The effects of cavitation erosion cause an increase in the values of the major parameters that determine the characteristics of the microrelief. Basically, the numerical values of the roughness parameters change by 1.1-1.2 times.
In addition to change of microroughness under the impact of cavitation, the nature and size of submicroroughness change as well. Using the electron and atomic force microscopy methods we have evaluated the changes of submicroroughness, lateral forces, and the granulometric composition of particles’ distribution (Figure 2).
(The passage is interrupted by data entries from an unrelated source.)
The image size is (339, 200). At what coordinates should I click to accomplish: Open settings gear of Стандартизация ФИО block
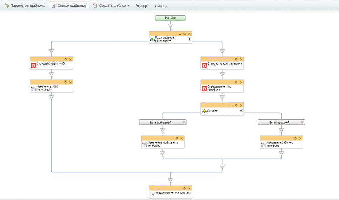pos(66,59)
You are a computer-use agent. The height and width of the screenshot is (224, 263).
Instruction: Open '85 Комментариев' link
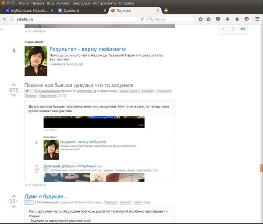(x=49, y=91)
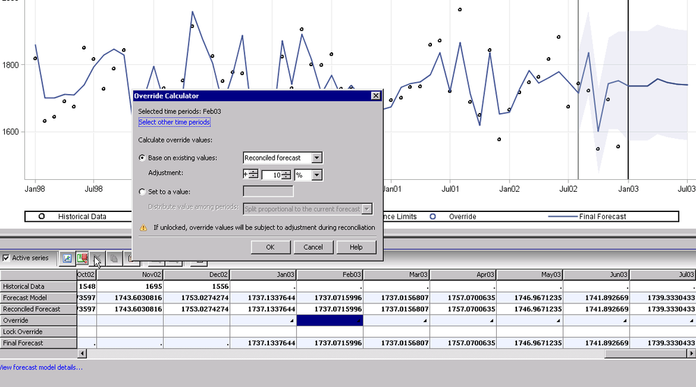
Task: Choose the 'Set to a value' option
Action: point(143,192)
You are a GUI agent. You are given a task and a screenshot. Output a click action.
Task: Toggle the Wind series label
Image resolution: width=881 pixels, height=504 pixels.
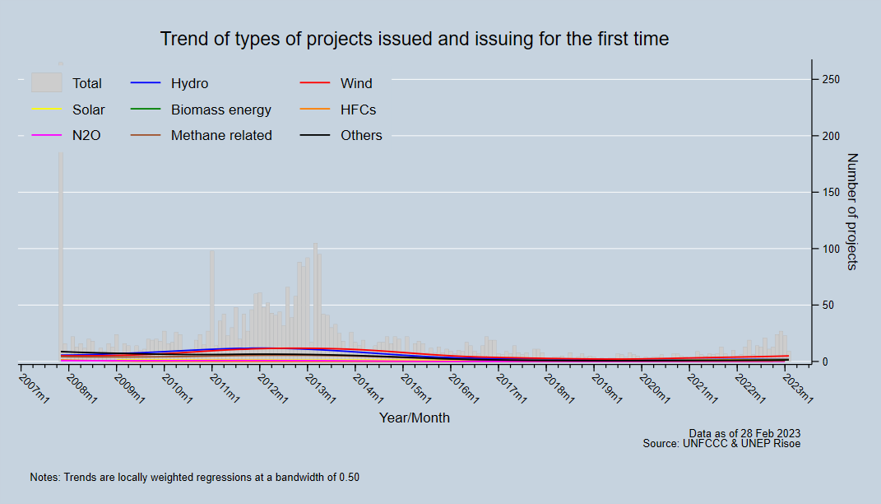coord(357,83)
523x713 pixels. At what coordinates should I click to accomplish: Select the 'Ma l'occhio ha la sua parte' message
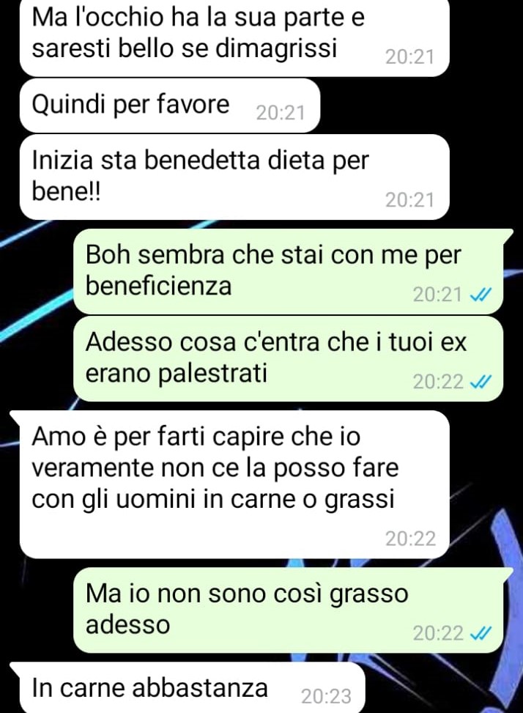tap(234, 37)
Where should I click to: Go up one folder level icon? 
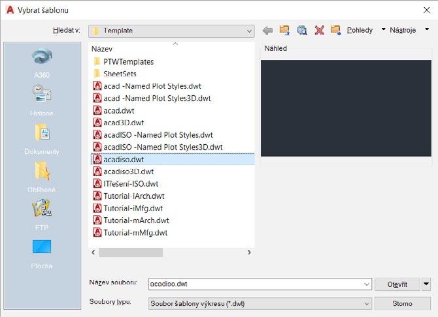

(Figure 2) shows surface images of steel 45 sample before and after the impact of cavitation. Despite the increase in the greatest height of roughness of the profile irregularity, the protrusions of the treated surface are smoothed. The subroughness parameters were determined in the surface topography crosssection from the upper left corner of the frame to the bottom right corner. The measurements showed a significant decrease in the heights of the irregularities from 130.1 nm (without the effects of cavitation) to 60.6 nm (after cavitation treatment). The force of the lateral frictional contact also changed from 6.2•10-10 to 4.4•10-10 ÃÂ. In consequence of the granulometric composition analysis we revealed that the impact of cavitation led to reduction in particle size and smoothing of their dimensional characteristics.
The effect of cavitation on the surface of metal samples consists in the relative increase of microhardness by 1.5 times. Similar effect in changes of hardness was revealed when studying materials with different properties (steel and non-ferrous metals). The roughness parameters increased by 1.1-1.2 times, while subroughness was reduced twice.
Analysis of conducted experimental studies allows stating that the cavitation structures’ impact leads to a significant change in the basic physical, mechanical, and geometrical parameters of the material surface directly affecting the operating properties of the work-pieces.